Die Beklagte hat Klageabweisung beantragt. Sie meint, der Kläger sei hinsichtlich einer mündlichen Zusage für die Trennungsentschädigung beweisfällig geblieben. Einen Anspruch aus betrieblicher Übung habe er nicht substantiiert vorgetragen, da er nicht behauptet habe, daß entsprechende Zahlungen auch an „Country-Manager” erfolgt seien. Eine betriebliche Übung könne bei Einmalleistungen nicht entstehen. Auf Grund der im Schreiben vom 16. August 1961 erforderlichen Ermessensentscheidung habe kein Vertrauen bei den Arbeitnehmern erweckt werden können. Jedenfalls sei eine etwa bestehende betriebliche Übung durch eine konkludente Vertragsänderung aufgehoben worden. Mit den Schreiben vom 27. März 1992 und vom 21. März 1997 habe die Beklagte klar und unmißverständlich ausgedrückt, daß generell keine Trennungsentschädigung, also auch nicht an den Kläger, mehr gezahlt werde. Dem habe auch ihr Verhalten seit 1992 entsprochen, das der Kläger gekannt habe. Die Beklagte habe nach Treu und Glauben davon ausgehen dürfen, daß der Kläger das Änderungsangebot der geänderten betrieblichen Übung stillschweigend angenommen habe, indem er diesem nicht nur nicht widersprochen, sondern als „Country-Manager” für die Durchsetzung gegenüber anderen Mitarbeitern Sorge getragen habe. Für eine gegenläufige betriebliche Übung, die die bisherige außer Kraft setze, genüge ein entsprechendes Verhalten des Arbeitgebers über einen längeren Zeitraum, dem der Arbeitnehmer nicht widerspreche. Auf eine unmittelbare und sofortige Betroffenheit des Mitarbeiters komme es nicht an.

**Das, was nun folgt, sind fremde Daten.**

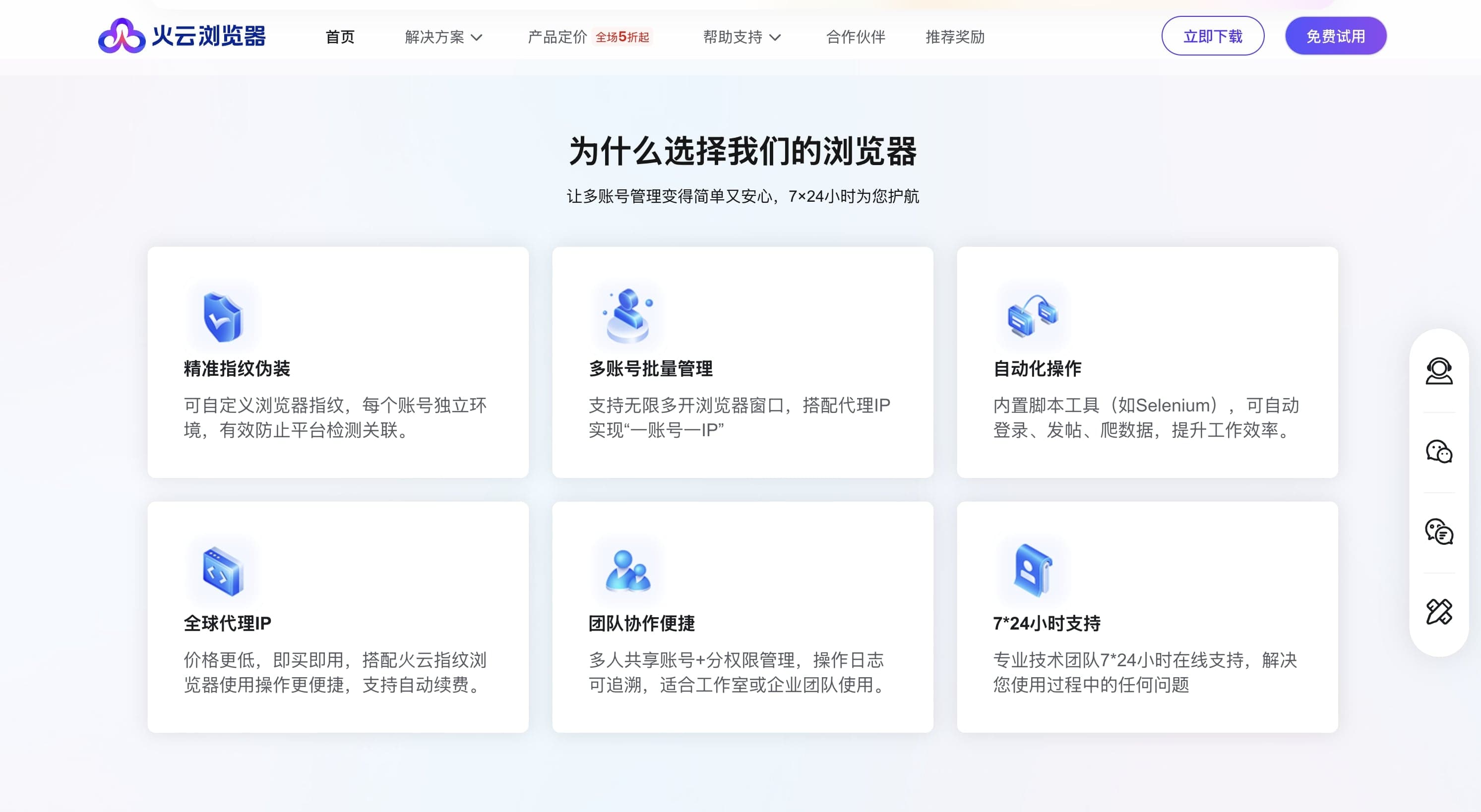Expand the 帮助支持 dropdown menu
Viewport: 1481px width, 812px height.
(x=741, y=37)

Das Arbeitsgericht hat der Klage stattgegeben. Die hiergegen gerichtete Berufung der Beklagten hat das Landesarbeitsgericht zurückgewiesen. Mit der zugelassenen Revision verfolgt die Beklagte ihren Klageabweisungsantrag weiterhin, während der Kläger die Zurückweisung der Revision beantragt.
Entscheidungsgründe
Die Revision der Beklagten ist unbegründet. Der Kläger hat einen Anspruch auf Zahlung der geltend gemachten Trennungsentschädigung aus betrieblicher Übung. Der daraus entstandene vertragliche Anspruch ist weder ausdrücklich noch konkludent aufgehoben worden.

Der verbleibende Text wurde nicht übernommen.